In early 2025, cybersecurity researchers at Cisco Talos uncovered a sophisticated spam campaign targeting Portuguese-speaking users in Brazil. This campaign exploited legitimate Remote Monitoring and Management (RMM) tools, such as N-able and PDQ Connect, to gain unauthorized access to victims’ systems. By masquerading as official communications from financial institutions and telecom providers, the attackers aimed to deceive users into installing these tools, granting them full control over the compromised machines.

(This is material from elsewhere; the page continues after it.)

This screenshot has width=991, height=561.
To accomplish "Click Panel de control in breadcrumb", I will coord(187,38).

This article delves into the intricacies of the campaign, the tactics employed by the threat actors, and provides actionable advice to mitigate such threats.
The campaign began with phishing emails crafted to appear as legitimate communications from Brazilian financial institutions or telecom providers. These emails claimed to contain overdue bills or electronic receipts, known as Nota Fiscal Eletrônica (NF-e), a common electronic invoicing system in Brazil. The messages included links to Dropbox-hosted files, enticing recipients to download what they believed were invoices.

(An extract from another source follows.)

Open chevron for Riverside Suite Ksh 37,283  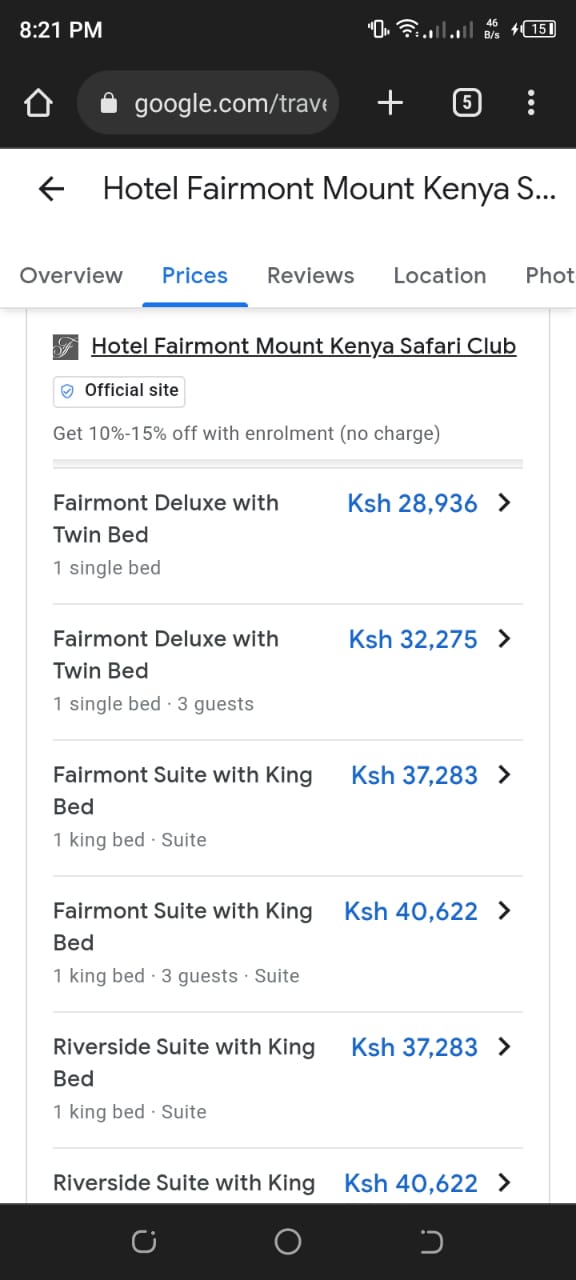point(504,1047)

Malicious Payload: RMM Tools
Upon clicking the links, users downloaded executable files with names like “AGENT_NFe_.exe” or “Boleto_NFe_.exe.” These executables installed legitimate RMM tools—primarily N-able Remote Access and, in some cases, PDQ Connect. These tools, designed for IT administrators to manage systems remotely, were repurposed by the attackers to establish persistent access to victims’ machines.
Exploitation of Trial Versions
The threat actors exploited the free trial periods offered by these RMM tools. By creating accounts using free email services like Gmail or Proton Mail, they avoided the need for stolen credentials. Cisco Talos observed that accounts older than 15 days were disabled, indicating the use of trial versions rather than compromised accounts.
Post-Compromise Activities
After establishing access, the attackers often installed additional RMM tools and removed security software from the compromised systems. This behavior aligns with tactics employed by Initial Access Brokers (IABs), who infiltrate systems and sell access to other cybercriminals, including ransomware operators and state-sponsored actors.
Technical Insights
Capabilities of Abused RMM Tools
The RMM tools provided the attackers with extensive capabilities, including:
- Remote desktop access
- Command execution
- Screen streaming
- Keystroke logging
- File management
These functionalities allowed the attackers to monitor and control infected systems comprehensively.
Stealth and Evasion
The network traffic generated by these RMM tools resembled legitimate HTTPS traffic, making it difficult to detect. For instance, N-able Remote Access communicated with domains like “upload1.am.remote.management,” hosted on Amazon Web Services (AWS). Since these domains are used by legitimate customers, distinguishing malicious activity required careful analysis.
Impact and Attribution
Targeted Victims
The campaign primarily targeted C-level executives and personnel in finance and human resources across various sectors, including education and government. By focusing on individuals with access to sensitive information, the attackers maximized the potential value of the compromised systems.
Attribution to IABs
Cisco Talos assessed with high confidence that the threat actors functioned as Initial Access Brokers. Their objective was to establish a network of compromised machines and sell access to other cybercriminals. This model has become increasingly prevalent, as it allows for specialization and efficiency in the cybercrime ecosystem.
Preventive Measures: 10 Actionable Tips
- Employee Education: Conduct regular training sessions to help employees recognize phishing emails and understand the risks associated with unsolicited attachments or links.
- Email Filtering: Implement advanced email filtering solutions to detect and block phishing attempts before they reach end-users.
- Application Whitelisting: Restrict the installation of software to approved applications, preventing unauthorized RMM tools from being installed.
- Multi-Factor Authentication (MFA): Enforce MFA across all systems to add an extra layer of security, making unauthorized access more difficult.
- Regular Software Updates: Ensure all systems and applications are up-to-date with the latest security patches to mitigate known vulnerabilities.
- Network Monitoring: Continuously monitor network traffic for unusual patterns that may indicate malicious activity, such as unexpected remote connections.
- Endpoint Protection: Deploy robust endpoint security solutions capable of detecting and responding to threats in real-time.
- Access Controls: Implement strict access controls, granting users the minimum necessary permissions to perform their duties.
- Incident Response Plan: Develop and regularly update an incident response plan to ensure swift action in the event of a security breach.
- Vendor Management: Regularly review and manage third-party vendors’ access to your systems, ensuring they adhere to your security policies.
Conclusion
The abuse of legitimate RMM tools in this Brazilian spam campaign underscores the evolving tactics of cybercriminals. By leveraging tools designed for IT administration, attackers can bypass traditional security measures and maintain persistent access to compromised systems. Organizations must adopt a proactive and layered security approach, combining employee education, robust technical controls, and vigilant monitoring to defend against such sophisticated threats.